Le aziende che negli ultimi anni sono state capaci di evolversi, raggiungendo dimensioni rilevanti, sono riuscite a migliorare i loro risultati grazie a due fattori: hanno coniugato elementi imprescindibili di creatività e una strutturazione sempre più capillare di attività e di informazioni. In altre parole: hanno integrato con successo dati e processi aziendali.
SDG Group sta lavorando da anni all’integrazione dei dati e delle aree aziendali, con l’obiettivo di fornire insight utili a prendere decisioni informate, su una serie di processi fondamentali: dallo sviluppo del piano finanziario nel breve periodo fino all’elaborazione di un piano strategico di lungo termine, fino alla definizione dei fabbisogni distributivi e degli impatti di questi fabbisogni sulla catena logistica.
Paolo Cavagnini chiarisce il ruolo cruciale giocato dal dato nella ridefinizione dell’organizzazione aziendale: “L’organizzazione spesso nasce per approssimazioni successive. Ogni dipartimento vive per sé stesso, le attività sono moltiplicate innumerevoli volte e alla fine l’obiettivo che si dà la strategia non viene mai raggiunto perché l’informazione si perde nelle pieghe dell’azienda. Noi stiamo costruendo modelli in cui il dato permette di evitare tutto questo, perché pervasivo, ridondato, tendenzialmente allineato alle esigenze di tutte le funzioni”.
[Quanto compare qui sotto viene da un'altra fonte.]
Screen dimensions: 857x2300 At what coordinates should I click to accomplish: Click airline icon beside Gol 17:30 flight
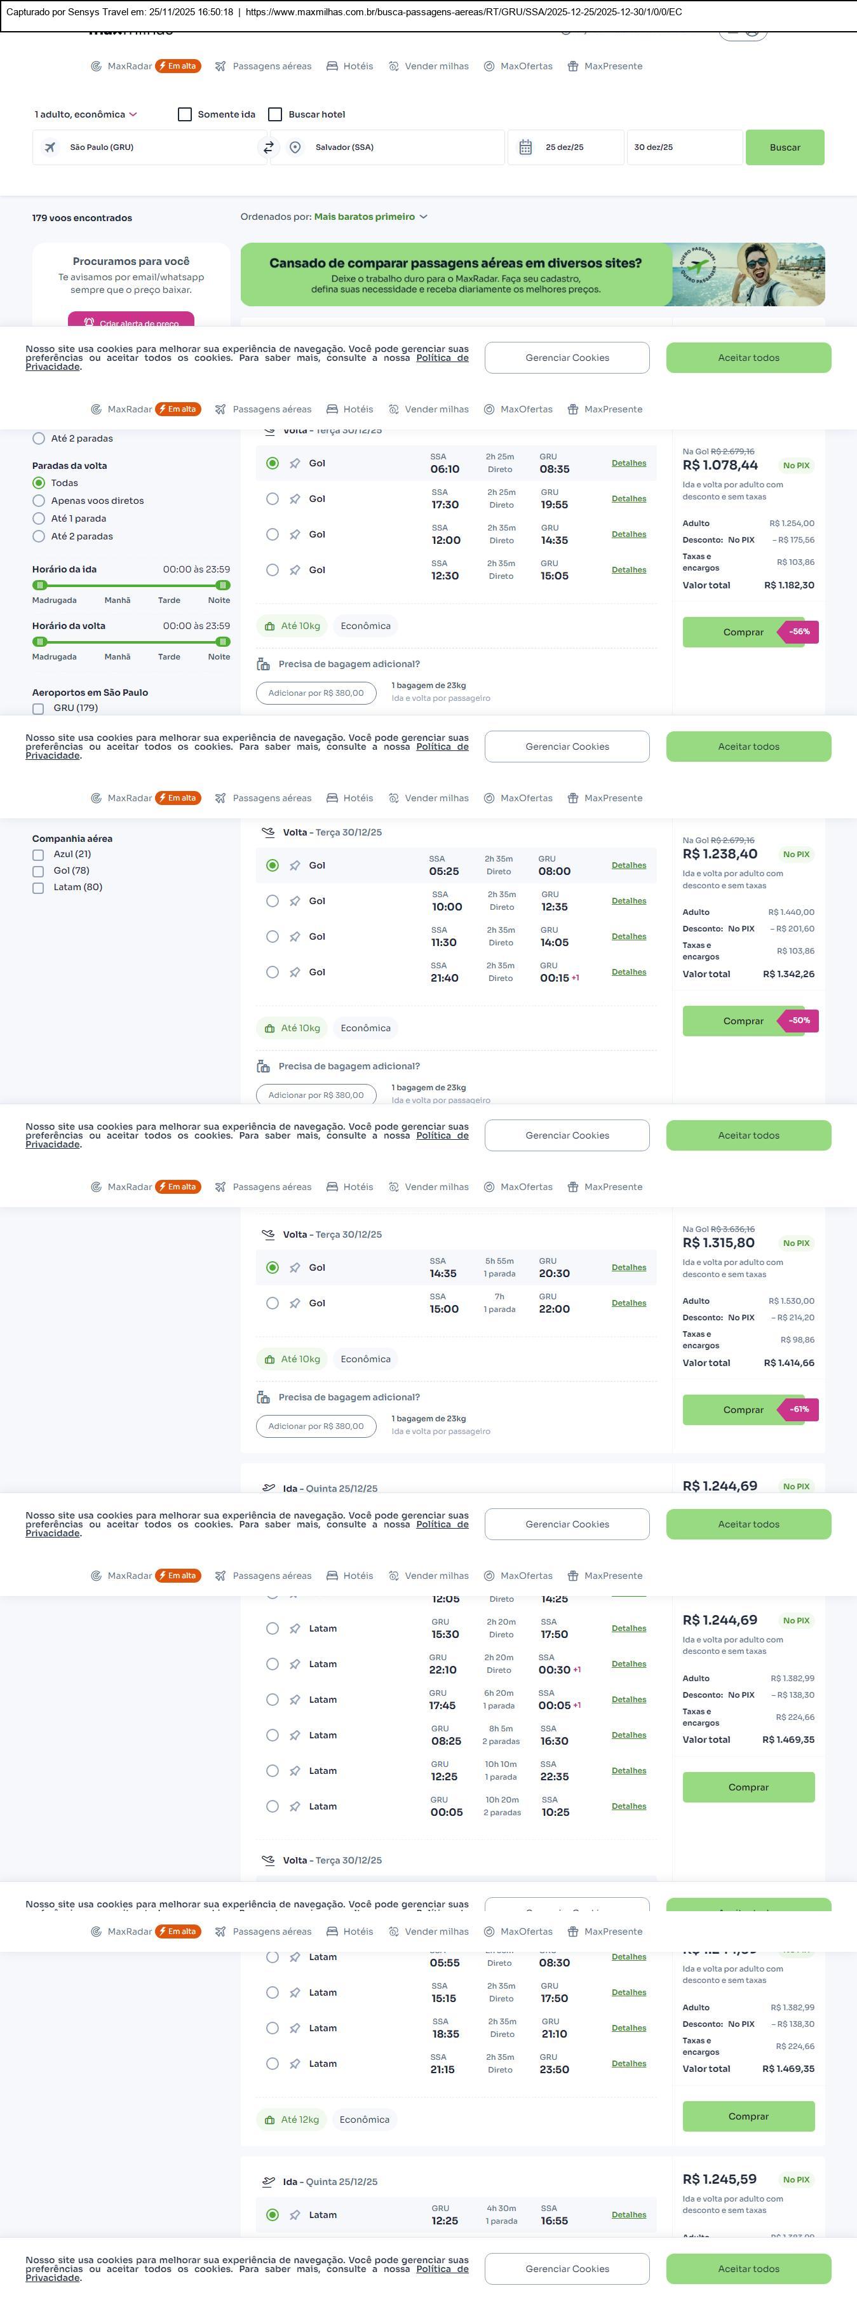(295, 499)
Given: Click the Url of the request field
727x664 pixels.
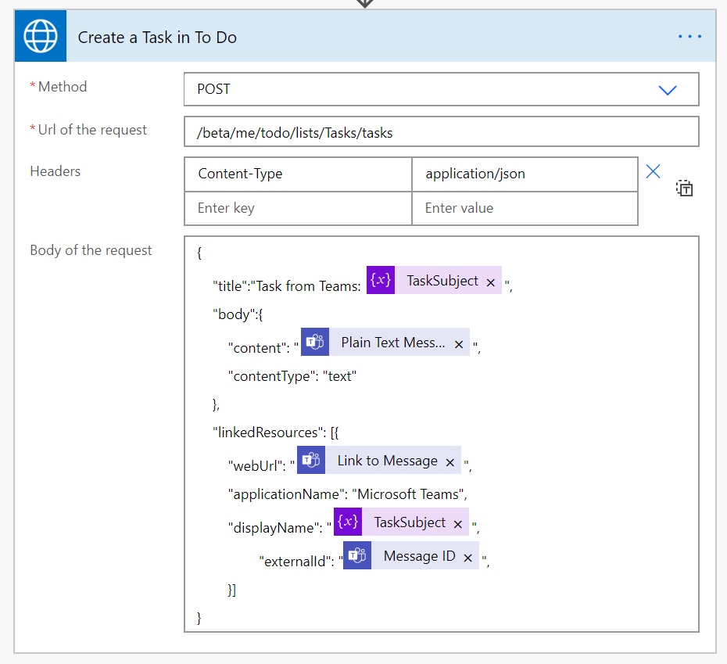Looking at the screenshot, I should [x=441, y=132].
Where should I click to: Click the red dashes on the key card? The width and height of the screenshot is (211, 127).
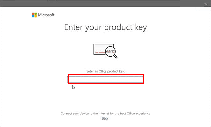100,52
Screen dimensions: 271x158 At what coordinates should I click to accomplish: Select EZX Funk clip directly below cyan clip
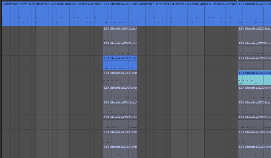click(255, 93)
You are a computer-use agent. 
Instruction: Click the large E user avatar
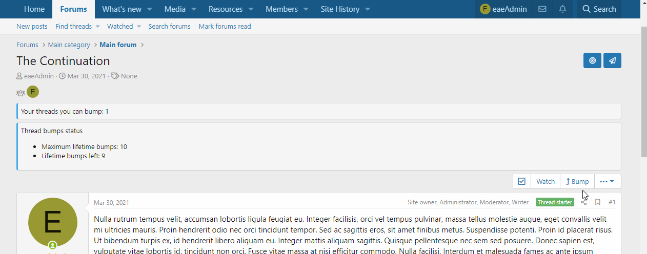coord(53,222)
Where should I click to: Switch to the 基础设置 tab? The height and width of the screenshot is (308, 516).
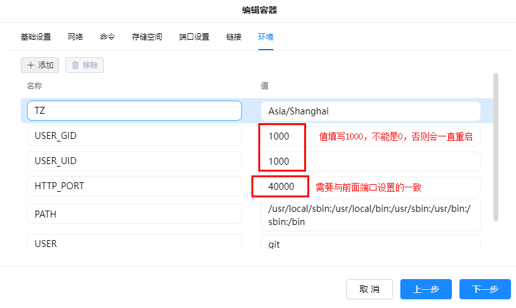click(x=35, y=37)
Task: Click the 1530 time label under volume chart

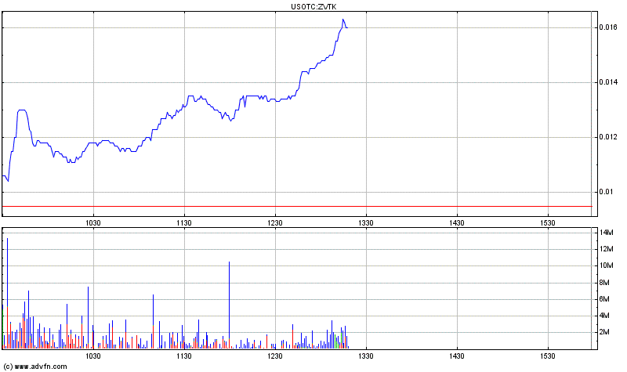Action: (547, 356)

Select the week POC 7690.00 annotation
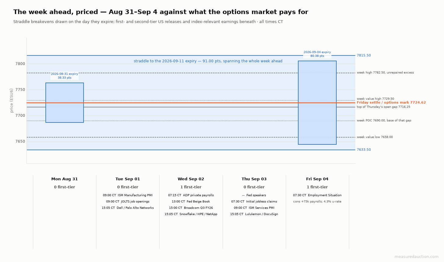coord(384,121)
“Grazie al nostro approccio – continua Cavagnini – riusciamo a capire quali sono esattamente le questioni da affrontare, quali sono le metodologie e gli strumenti da adottare, quali sono le informazioni che devono transitare all’interno dei dipartimenti. Siamo così in grado di valutare se l’organizzazione che sta alla base dell’azienda può supportare il cambiamento strategico e di capire in quale modo possiamo aiutare il cliente a raggiungere i suoi obiettivi.”